Il a été montré que cette épidémiologie est modifiée en cas de grossesse à risque ou pathologique. Dans les centres regroupant les grossesses à risque, les IMF à germes « inhabituels » sont de plus en plus fréquentes : Entérobactéries autres que E.Coli, souvent résistantes à l’Ampicilline, staphylocoques, anaérobies [2,14].
L’évaluation de l’épidémiologie de l’IMF de notre service est concordante avec les dernières parutions [2,11], dominée par les infections à SGB et E.Coli qui ont représenté respectivement 50 % et 29.1 % des cas d’IMF certaines .
Le SGB était le germe prédominant chez les nouveau-nés à terme, retrouvé dans 58.9 % des cas versus 30.7 % chez les nouveau-nés prématurés.
L’’E.Coli était le germe prédominant chez les prématurés retrouvé dans 38.5% des cas versus 26.5% chez les nouveaunés à terme ; cette prédominance est retrouvée par d’autres auteurs.[4]
Ces résultats suggèrent que la triple antibiothérapie est à envisager d’emblée en cas de prématurité.
Parmi les germes ayant une incidence plus faible, les germes plus inhabituels tels que la Klebsiella pneumoniae, l’Acinetobacter Baumanii, ont une incidence dans notre population plus faible et sont par ailleurs des formes non septicémiques ; de même nous n’avons pas observé d’infection à staphylocoques ni à anaérobies.
L’incidence autour de 10% des infections à Listéria, n’apparaît pas dans notre étude et dans la littérature récente [2]. Aucun cas de Listériose n’a été enregistré pendant la période d’étude.
C’est le cas pour l’entérocoque dont la fréquence dans d’autres études est en augmentation.
En ce qui concerne les infections à E.Coli, l’apparition et l’augmentation de fréquence des souches résistantes à l’Ampicilline est confirmée dans notre série (60 % des souches étudiées).Une antibiothérapie per-partum peut être responsable de l’acquisition d’une résistance secondaire des germes à la flore vaginale ; elle peut cependant aussi minimiser la fréquence des infections à germes sensibles en négativant les hémocultures [14].

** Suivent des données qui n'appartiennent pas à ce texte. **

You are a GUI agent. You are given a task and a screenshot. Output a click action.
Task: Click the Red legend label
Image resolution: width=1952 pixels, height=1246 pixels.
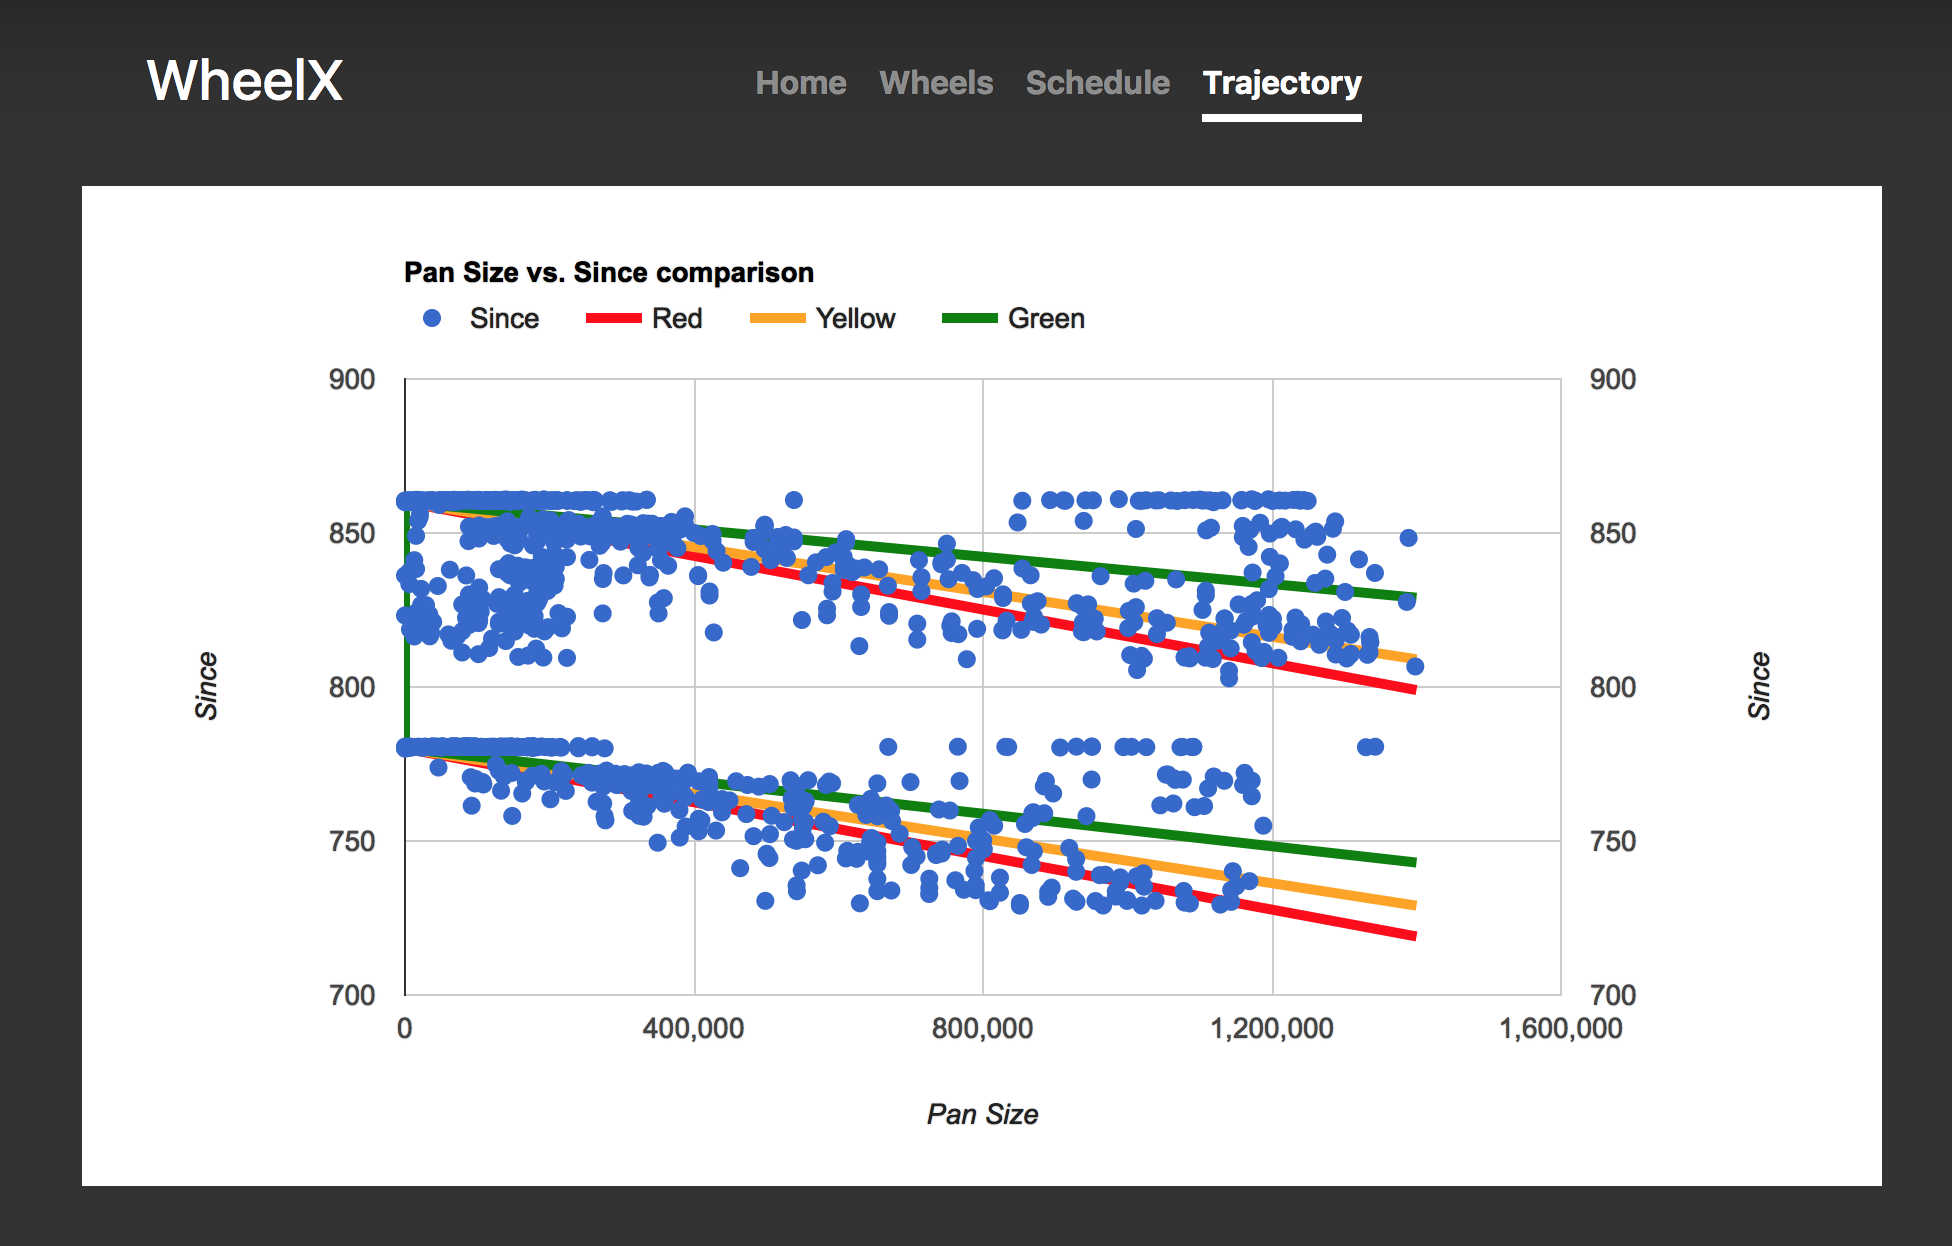point(677,318)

Chez les nouveau-nés à terme asymptomatiques, une bi thérapie par ampicilline et aminosides peut être indiquée sous réserve d’une surveillance étroite.
Sur la population étudiée, une bi thérapie par une céphalosporine de troisième génération et un aminoside aurait été efficace en l’absence d’Ampicilline. Cependant les infections à Listéria restent d’actualité et l’incidence des infections à Entérocoque est en augmentation, même si nous ne l’avons pas observé sur cette population.

CONCLUSION


Malgré tous les progrès réalisés, l’IMF demeure un problème de santé publique qu’il convient d’aborder avec des protocoles encore plus précis, diagnostiques, thérapeutiques et surtout prophylactiques. Les germes en cause restent dominés par la fréquence des infections à streptocoque du groupe B et E.coli. C’est pourquoi la triple antibiothérapie probabiliste (ampicilline, cefotaxime, aminoside) nous semble toujours constituer une référence dans le traitement probabiliste des IMF.